Abstract

In the wake of the implosion of Enron and WorldCom in 2001, Judge Stanley Sporkin famously asked, “Where were the lawyers?” Section 307 of the Sarbanes-Oxley Act of 2002 imposed new duties on in-house counsel to report up violations of law. Yet, we still had the LIBOR and foreign-exchange rigging scandals, which had, by 2015, led to multi-billion dollar settlements and fired bank CEOs in England and Germany; massive insider trading by hedge funds and corporate titans; the subprime mortgage crisis; and the option backdating scandals. We submit that legislation and regulatory action alone are and will continue to be insufficient to deter corporate misconduct of the sort we have experienced in the last two decades. As in-house counsel have become more entrepreneurial in both the United States and elsewhere, and as many business schools have failed to adequately prepare future managers to address the legal and ethical aspects of business, more attention must be focused on the internal forces within companies.

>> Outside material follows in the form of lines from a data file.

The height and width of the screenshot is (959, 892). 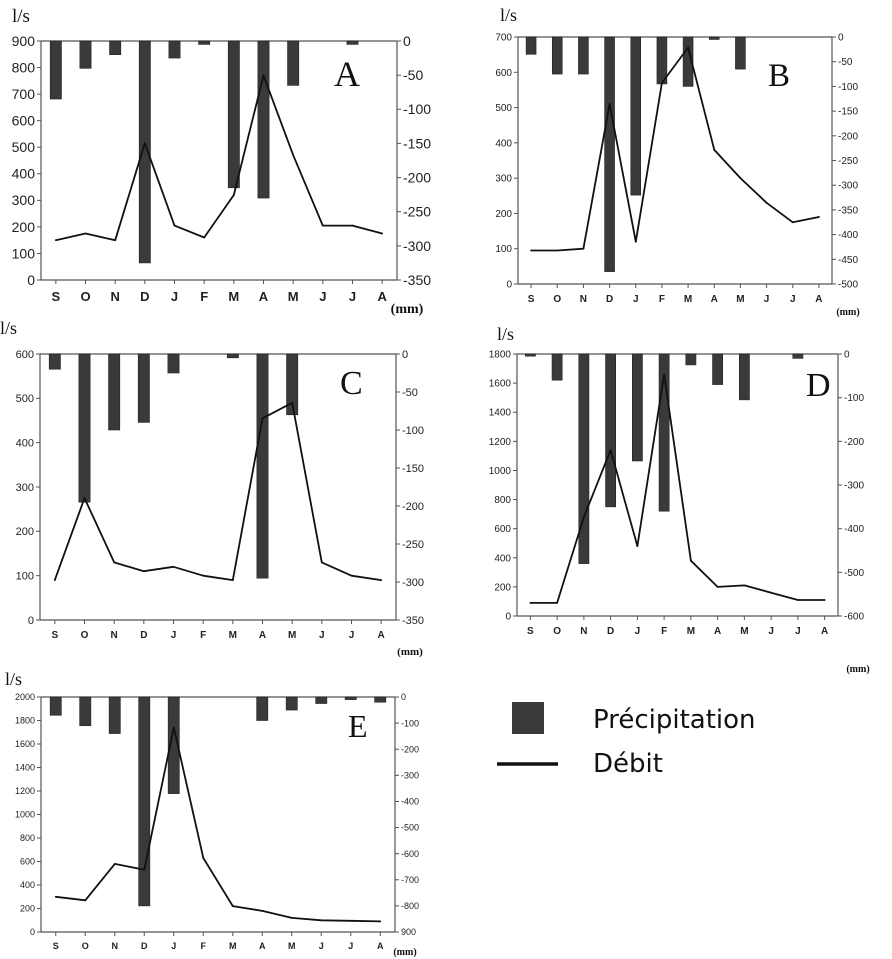 I want to click on left-axis-unit: l/s, so click(x=508, y=15).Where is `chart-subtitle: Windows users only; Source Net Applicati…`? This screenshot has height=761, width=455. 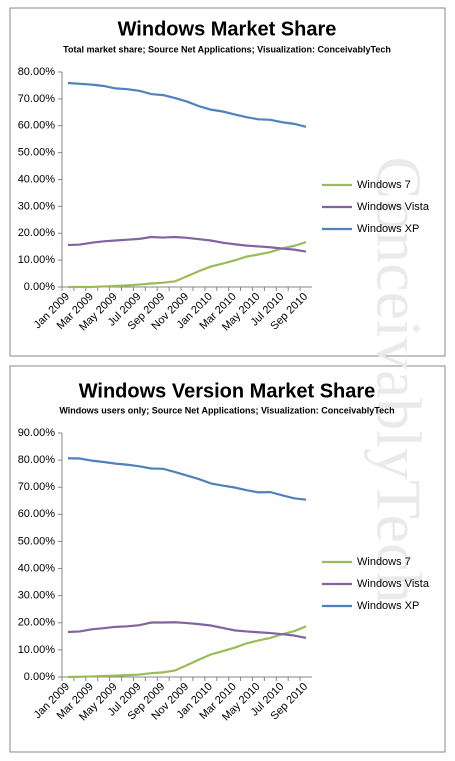
chart-subtitle: Windows users only; Source Net Applicati… is located at coordinates (226, 410).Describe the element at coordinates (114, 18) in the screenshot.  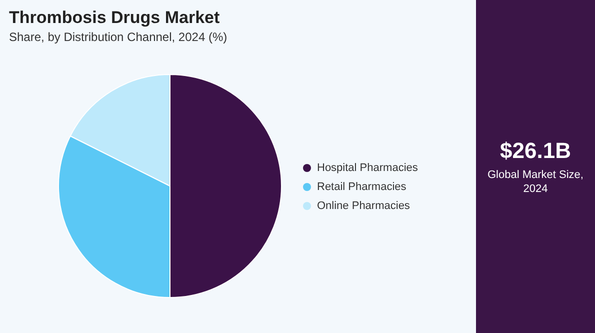
I see `chart-title: Thrombosis Drugs Market` at that location.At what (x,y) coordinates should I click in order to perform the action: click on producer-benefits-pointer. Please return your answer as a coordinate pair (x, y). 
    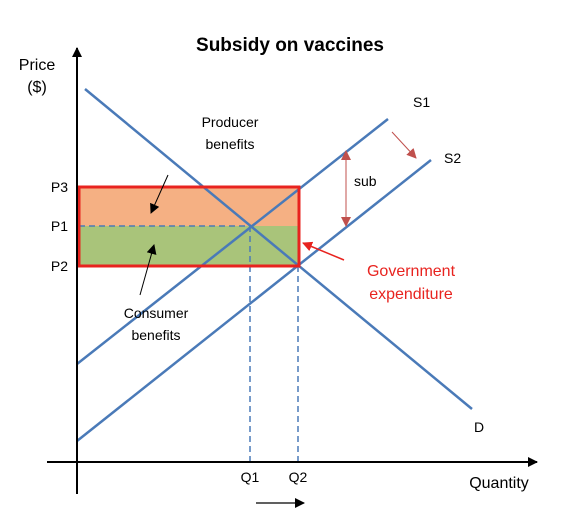
    Looking at the image, I should click on (160, 194).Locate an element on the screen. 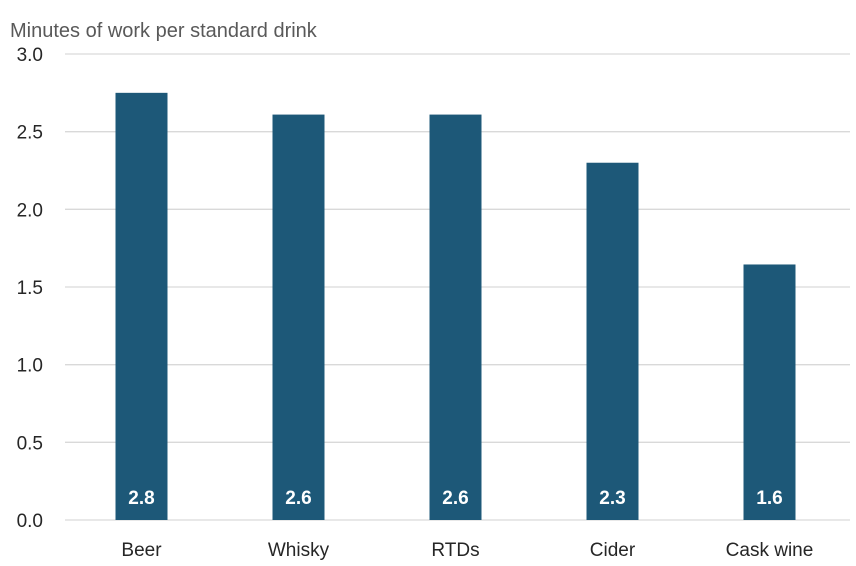 The height and width of the screenshot is (566, 856). bar-data-label: 1.6 is located at coordinates (769, 498).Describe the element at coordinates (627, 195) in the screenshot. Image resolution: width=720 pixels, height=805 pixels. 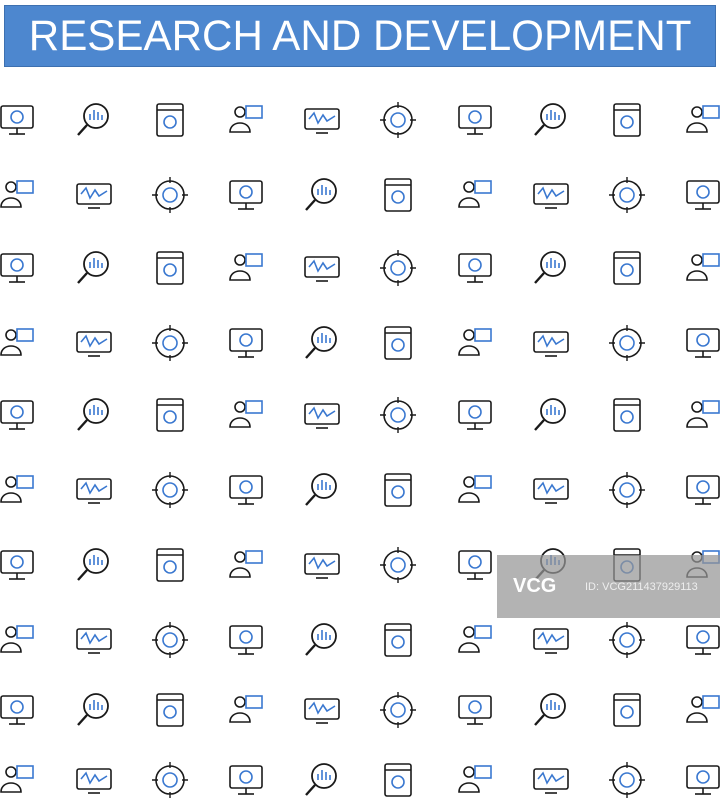
I see `meeting-board-icon` at that location.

In addition to addressing Judge Sporkin’s question, we must ask, “Where were the managers?” In this Article, we provide new data on the role of in-house counsel in Sweden and assert that counsel and managers can be more effective drivers of both compliant corporate behavior and the creation of sustainable value when they work together as strategic partners, that is, when corporate managers are legally astute and are advised by strategically astute counsel.